Une écriture rythmée

Dans les années 2000, vous avez consacré des textes à Rivette et à Rossellini. Les écririez-vous différemment aujourd’hui, depuis que #MeToo est passé par là et que la position toute-puissante des réalisateurs est questionnée ?

En l’occurrence, non : Rivette était dans l’empathie totale, ne se projetait qu’à travers des femmes et détestait la crapulerie de la domination. Pour moi, il est « la » plus grande cinéaste de la Nouvelle Vague ! Quant à Rossellini, même s’il y a de la cruauté dans les films qu’il a tournés avec sa femme Ingrid Bergman, il n’y a pas chez lui de rapport prédateur-proie.
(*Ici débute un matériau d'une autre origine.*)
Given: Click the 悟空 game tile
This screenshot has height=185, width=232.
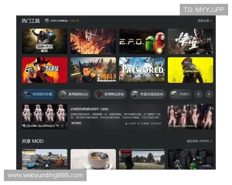Looking at the screenshot, I should coord(190,41).
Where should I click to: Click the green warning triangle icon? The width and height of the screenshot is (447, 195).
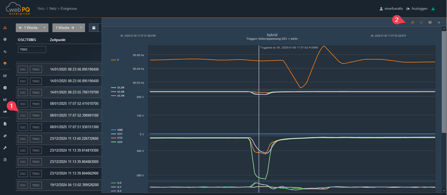[433, 9]
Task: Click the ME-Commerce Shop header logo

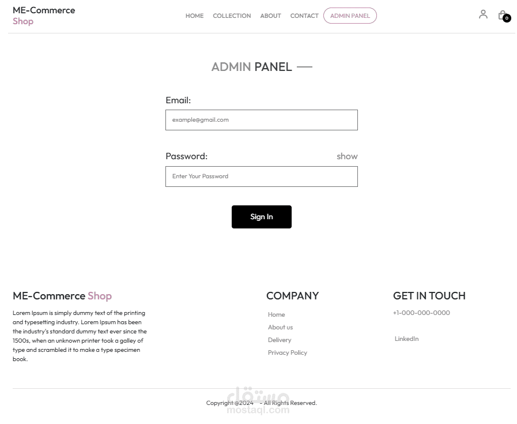Action: click(x=44, y=16)
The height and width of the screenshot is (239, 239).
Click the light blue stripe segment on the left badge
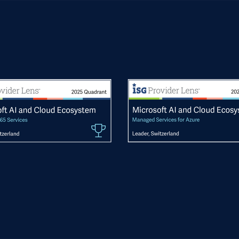[73, 99]
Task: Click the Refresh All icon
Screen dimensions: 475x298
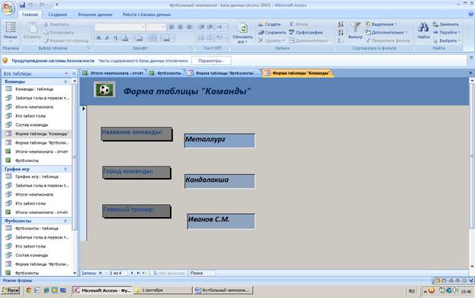Action: click(242, 28)
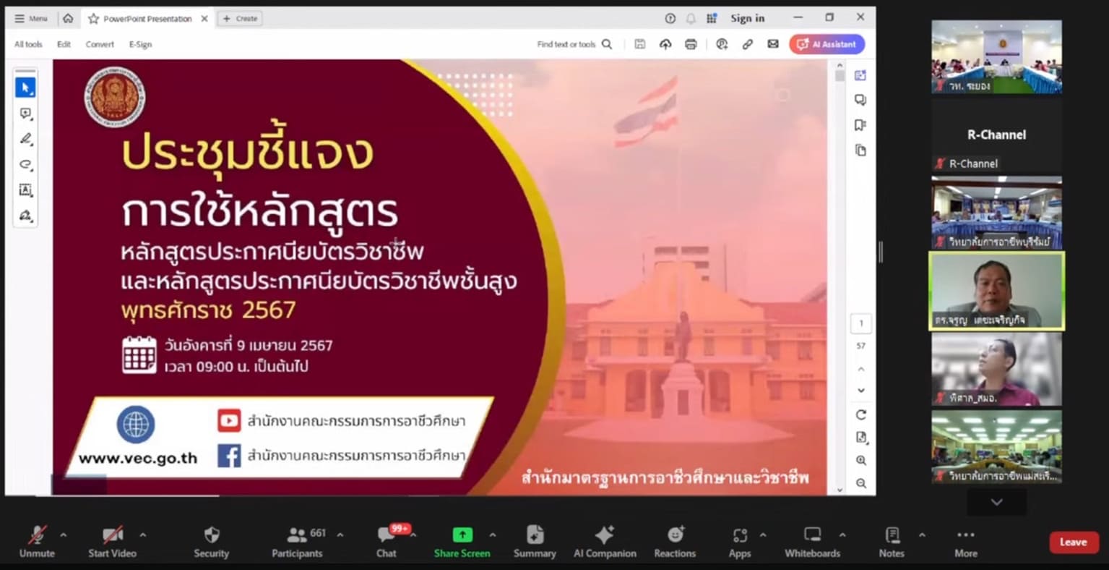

Capturer les femmes dans son regard n’était pas son but.

Dans votre livre, vous sautez des lignes comme dans un script, vous intercalez des « action » et des « coupez »… Comment le langage du cinéma influe-t-il sur votre manière d’écrire ?

Je n’écris pas sur le cinéma, mais dedans. J’écris mes livres comme des films que je me ferais. Alors oui, il y a cette rythmique nerveuse, qui claque, et qui me donne l’impression d’écrire en américain.

Trois femmes disparaissent, Éd. Actes Sud, 20 €.